Un gruppo di un centinaio circa di egiziani di fede copta sarebbe stato sequestrato in Libia e sottoposto a torture da parte di una brigata salafita di Bengasi, che lo ha accusato di proselitismo. Lo hanno riferito alcuni esponenti della comunita’, che hanno postato su Facebook alcune foto che ritraggono i presunti ostaggi e hanno annunciato che le foto saranno inviate anche alle Nazioni Unite, all’ambasciata egiziana a Tripoli, al ministero egiziano degli Esteri, all’Osservatorio libico per i diritti umani e a Human Right Watch. Secondo fonti copte in Libia, i salafiti hanno attaccato una chiesa di Bengasi all’inizio della settimana e hanno poi preso in ostaggio un centinaio di esponenti della comunita’ che lavorano nel paese. Le fonti hanno raccontato al quotidiano egiziano al-Ahram che, coma si vede in alcune foto, gli ostaggi sono stati rasati e le croci che alcuni di loro portavano tatuate sul corpo sono state cancellate con l’acido. “La Chiesa copta ha inviato una richiesta ufficiale di intervento al ministero egiziano degli Esteri – ha detto la fonte, a condizione di anonimato – che ha avviato negoziati con la controparte libica per risolvere la questione e ottenere il rilascio dei cristiani catturati”.
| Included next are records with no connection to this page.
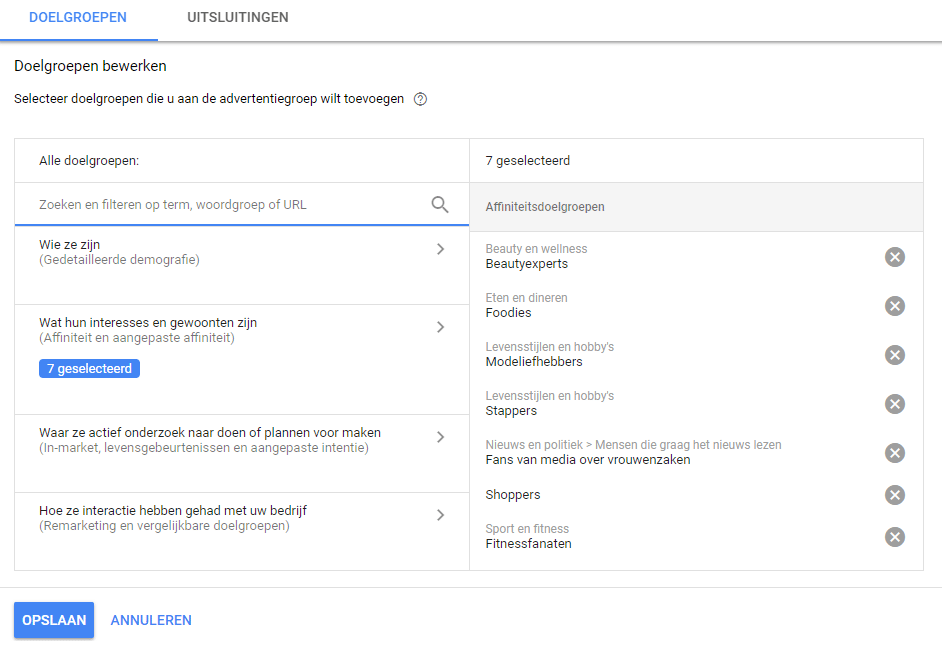Viewport: 942px width, 647px height.
Task: Remove Beautyexperts from selected audiences
Action: tap(894, 256)
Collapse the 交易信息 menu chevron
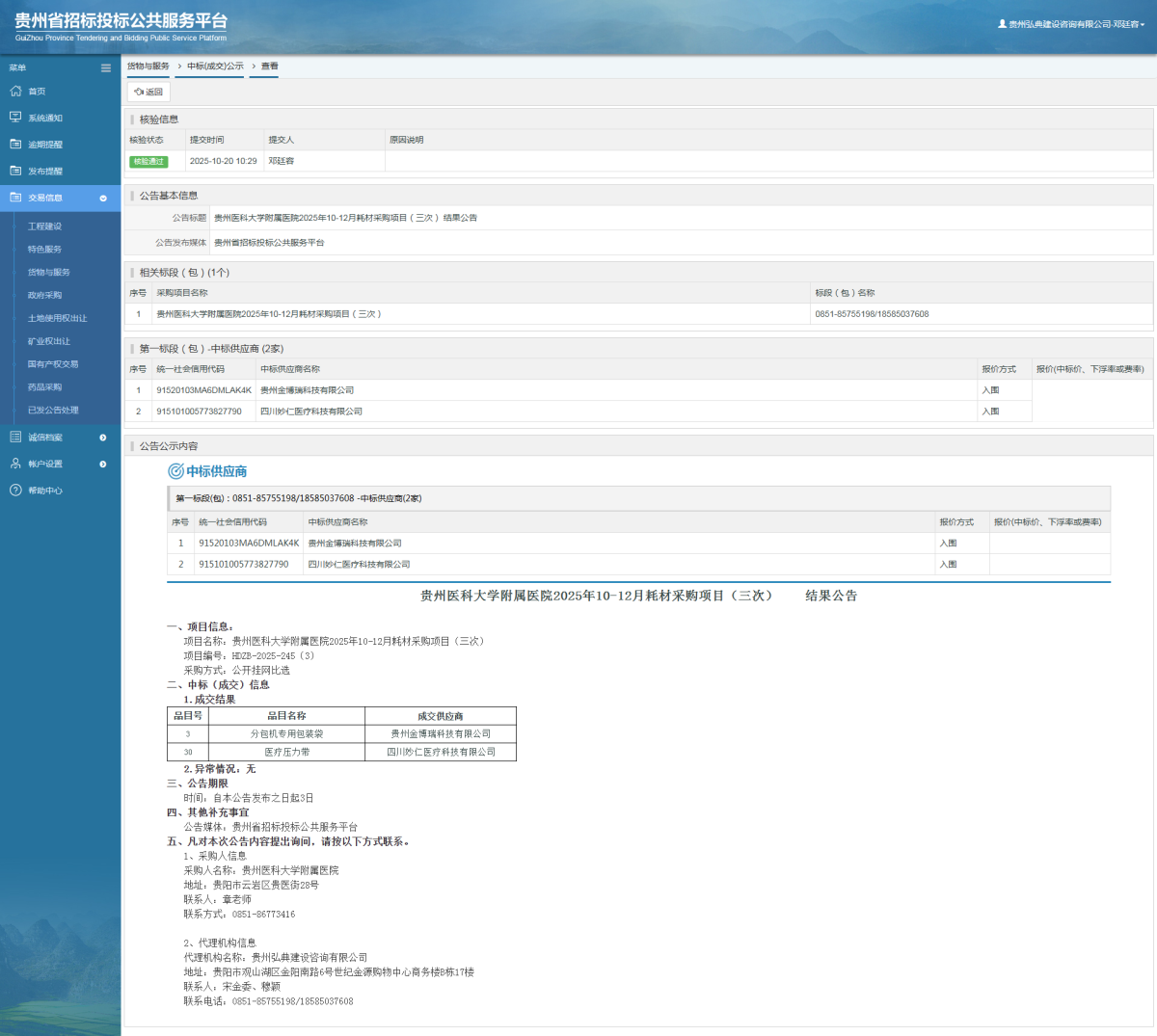 tap(103, 198)
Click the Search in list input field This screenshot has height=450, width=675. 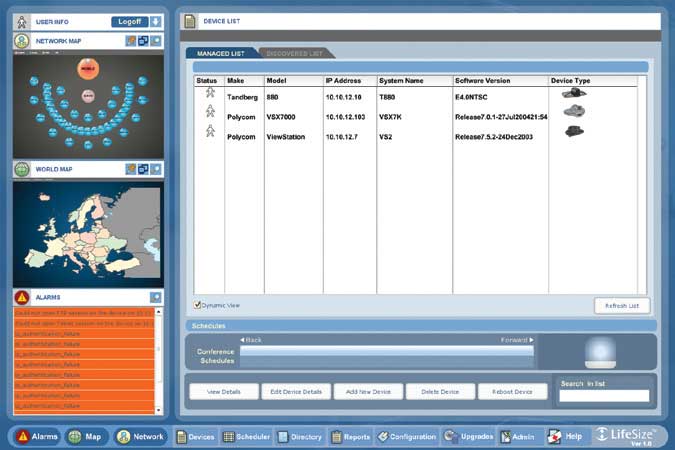[x=603, y=396]
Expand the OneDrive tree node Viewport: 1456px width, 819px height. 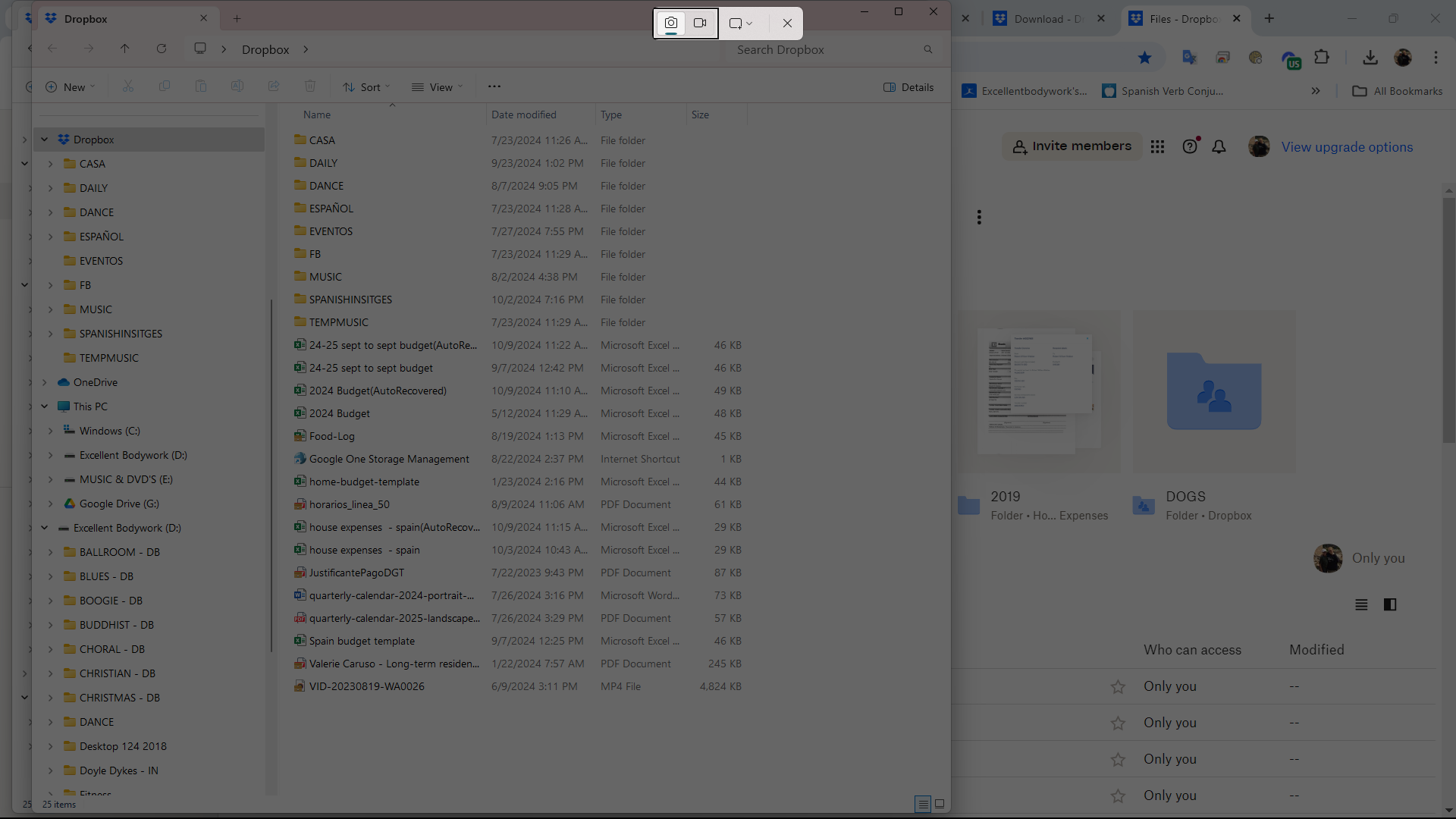[x=45, y=382]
“E’ un fatto molto grave – ha commentato dall’Etiopia padre Pachomios, arcivescovo di Beheira, Matrouh e della Libia – cittadini egiziani sono stati arrestati sulla base di un semplice sospetto di proselitismo e sono stati torturati. Ma non e’ credibile che un centinaio di copti abbiano deciso tutto a un tratto di avviare attivita’ di proselitismo in un altro paese”. Anche Naguib Gabriel, che guida l’Unione egiziana per i diritti umani, ha confermato la vicenda e ha accusato il governo egiziano di non fare abbastanza. “Se lo stato egiziano continuera’ ad essere inattivo e non adempira’ al suo dovere di garantire il rilascio dei copti catturati in Libia – ha detto – mi rivolgero’ al Consiglio per i diritti umani dell’Onu affinche’ intervenga”.